他尚且年少,却已受赵缟挟持已经多年。刚才这番话中他已经尽量淡化其中的怨恨之意,可是这番对赵缟的痛恨别说旁人,即使是他的皇帝父亲恐怕也不会相信。原本赵缟如此轻易地将他放回父皇身边,他也是提心吊胆的。虽然喜欢矜宇,却不敢全身心地信任他。
现在两人相处一段时日,又在互相试探之下,发现对方并不算是赵缟那一派的,都是松了一口气。
矜宇道:“殿下聪敏机智,日后要珍重自身才是。若你想学,我便教你些实用的招数。只是切不可大张旗鼓。”
扶苏用力点头,一头扑进了矜宇怀里。
矜宇面露不忍,又有些尴尬地拍拍扶苏脑袋:“喂!你父皇来了!”
淫宽远远望见的便是这么一副父慈子孝的场面。
今日恰逢八月的月圆之夜,按照秦地风俗,这一日是举家团坐聚会的日子。
秦地民风彪悍,却都极为重视这日的聚会,是因为常年战乱,骨肉分离之事十分普遍,传说在这天拿着礼物对月祈祷,再互送礼物,家人便会平安吉祥,永不分离。
淫宽不知自己造了什么孽,竟然学民间的愚夫愚妇,为矜宇选了礼物,还特别在另一处宫殿供奉了许久。月明星稀的夜晚,他竟还巴巴地抱着供奉过的礼物赶来兰池宫。
自己都在想什么呢?
竟将这个刺客当作了家人,盼他吉祥,盼着与他永不分离?
矛盾归矛盾,看见揉着红眼睛的扶苏恭敬行礼,矜宇也一反常态地露出笑容上前迎接自己,淫宽恍惚间有了难以言表的温馨感觉。
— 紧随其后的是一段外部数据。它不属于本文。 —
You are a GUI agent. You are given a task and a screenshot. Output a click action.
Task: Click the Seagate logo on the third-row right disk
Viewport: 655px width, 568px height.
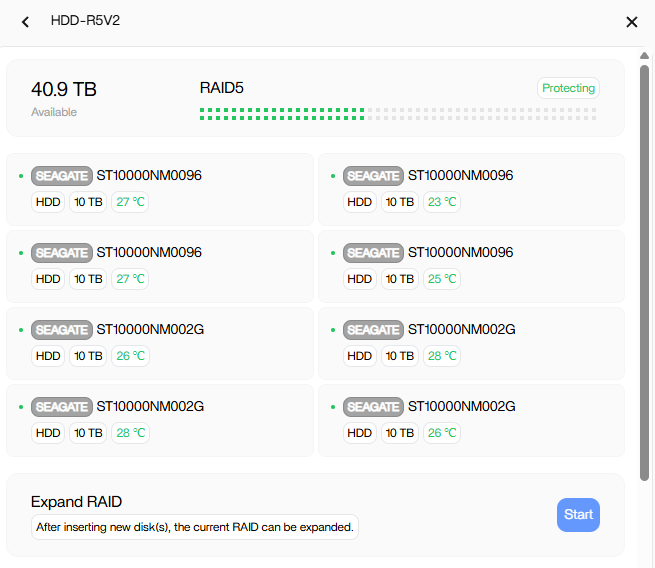point(373,329)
有妻有子?天伦之乐?这些他从未真正拥有过的东西似乎突然间离他并不遥远。
淫宽叫人在花苑中摆了案几,屏退宫人,月明星稀,凉风习习,远处传来虫鸣阵阵。三人坐在秋千架前,随意吃喝。
大概是气氛太好, 扶苏难得地活泼一次: “父皇,这是什么?”他指着淫宽手上的卷轴问道。
淫宽也放下架子,笑道:“这是送给……你母后的礼物。”他其实不止一次听到扶苏在背后叫矜宇“母后”,原本只是想开个玩笑,见矜宇不知所措露出难得的羞涩模样,更是决定今后绝不改口了!
扶苏眼巴巴地等着淫宽打开卷轴,淫宽却先从怀中掏出一把极不起眼的匕首道:“这是给扶苏的。”
其实他来之前压根儿没想起给儿子准备礼物╮(╯_╰)╭,只是扶苏既然在场,总不好落下他。想起扶苏年幼,又曾在宫中遭人欺负,便把自己从不离身的一把匕首送给了他。
矜宇见了,微微讶异,那匕首叫做鱼肠,虽不起眼,却是乌金所制,传说中是一柄削铁如泥的神器。这暴君怕死又多疑,却把护身的宝物送给扶苏,看来他对子嗣,至少是对这个皇长子并不是自己想象中那般无情。